Herr Professor Schellhaaß, die Kommission zur Ermittlung des Finanzbedarfs der Rundfunkanstalten gerät immer weiter unter Druck. Nach dem Bekanntwerden, dass die KEF den Öffentlich-Rechtlichen die Mittel für DAB streichen will, hagelt es schwere Vorwürfe aus Politik und Medienindustrie. Wie berechtigt ist diese Kritik?
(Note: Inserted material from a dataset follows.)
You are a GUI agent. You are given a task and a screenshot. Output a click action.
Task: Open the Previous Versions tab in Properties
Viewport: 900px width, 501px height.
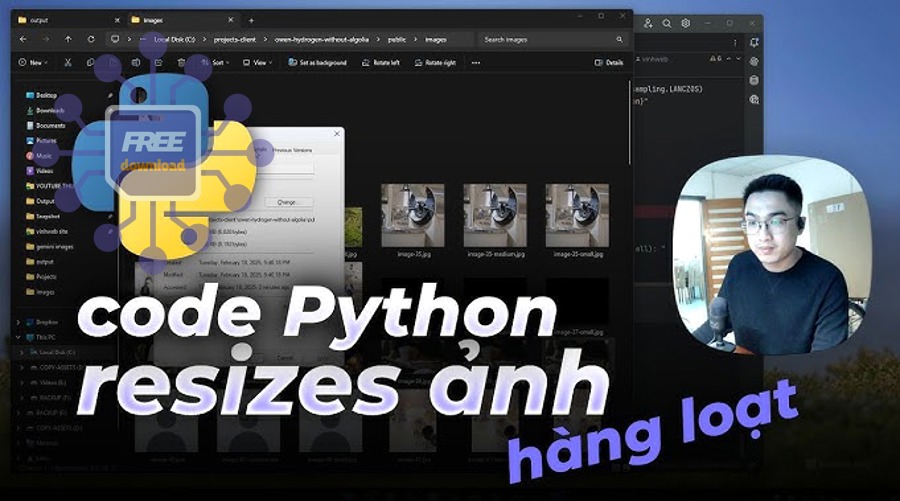pyautogui.click(x=291, y=150)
Schellhaaß: Nach dem achten Rundfunkänderungsstaatsvertrag soll die KEF ermitteln, ob der angemeldete Finanzbedarf „zutreffend und im Einklang mit den Grundsätzen von Wirtschaftlichkeit und Sparsamkeit“ berechnet worden ist. Insofern ist die KEF verpflichtet, Einsparpotentiale einzufordern. Allerdings hat sie einen eingeschränkten Prüfauftrag, weil auch die KEF keinen Einfluss auf die Programmentscheidungen nehmen darf. Die Wahl der Verbreitungstechnologie fällt nicht unter die Programmentscheidungen, so dass sich die Wirtschaftlichkeitsüberlegungen der KEF durchaus auf die betriebswirtschaftliche Vorteilhaftigkeit des DAB-Standards beziehen dürfen.
Einer der Vorwürfe lautet, die KEF betreibe mit dieser Entscheidung indirekt Technologiepolitik. Ist das der Auftrag der KEF?
Aufgabe der KEF ist die Prüfung der Wirtschaftlichkeit des operativen Geschäfts der Rundfunkanstalten, dazu gehören auch die Übertragungswege. Die Einführung neuer Technologien muss daher dem Private Investor Test standhalten. Vor dem Hintergrund zusätzlicher Übertragungskosten mit einer voraussichtlich geringen Reichweite liegt die Mittelkürzung für den DAB-Standard im Kompetenzbereich der KEF. Faktisch führt diese Entscheidung allerdings zu einer Blockade digitaler Technologien, da der Umstieg von analog auf digital in konzertierter Weise, das heißt auf einen Schlag erfolgen muss. Dies ist eine Aufgabe der Medienpolitik und nicht der KEF. Hier sind also die Ministerpräsidenten gefordert.
Wie beurteilen Sie die Transparenz und Nachvollziehbarkeit der Entscheidungsfindung innerhalb der KEF? Immerhin geht es um Milliardenbeträge.
Durch die öffentlichen Kommissionsberichte ist der Prüfvorgang grundsätzlich nachvollziehbar. Für den Bereich ihres eingeschränkten Prüfauftrages kann man der KEF eine hohe Kompetenz bescheinigen. Die in der Öffentlichkeit geäußerte Kritik bezieht sich auf Punkte, die gerade nicht von der KEF entschieden werden dürfen, zum Beispiel auf den zulässigen Umfang der Online- Angebote der öffentlich-rechtlichen Rundfunkanstalten.
Tragen Auftrag und Zusammensetzung der KEF der rasanten Technologieentwicklung im Zeitalter der Digitalisierung noch in ausreichendem Maß Rechnung? Kurzum: Ist die KEF als Institution noch zeitgemäß?
Das jüngste Gebührenurteil des Bundesverfassungsgerichtes macht deutlich, dass die KEF als Garant für die Unabhängigkeit des öffentlich-rechtlichen Rundfunks angesehen wird. Im Hinblick auf den eingeschränkten Prüfauftrag ist die Zusammensetzung der KEF nach wie vor zeitgemäß. Für die medienpolitischen Weichenstellungen im Hinblick auf neue Übertragungstechnologien ist nicht die KEF, sondern die Politik der Ansprechpartner.
Welche Perspektive sehen Sie nach der KEF-Entscheidung für den Fortbestand des Radios als eigenständiges Medium in Deutschland?
Bislang ist es den Rundfunkanstalten nicht gelungen, nennenswerte Reichweiten im digitalen Hörfunk zu realisieren. Der von den öffentlich-rechtlichen Sendern gewählte DAB-Standard gilt bereits als technisch veraltet. Durch den gegenwärtigen Stillstand wird der Fortbestand des Radios in Deutschland nicht bedroht, allerdings sollten sich die Sender jetzt intensiver damit beschäftigen, die Einführung eines digitalen Standards durch die Bereitstellung attraktiver Hörfunkangebote zu erleichtern. Konsumenten investieren erst in neue Geräte, wenn sie durch ein überlegenes Programmangebot von den Vorteilen überzeugt werden.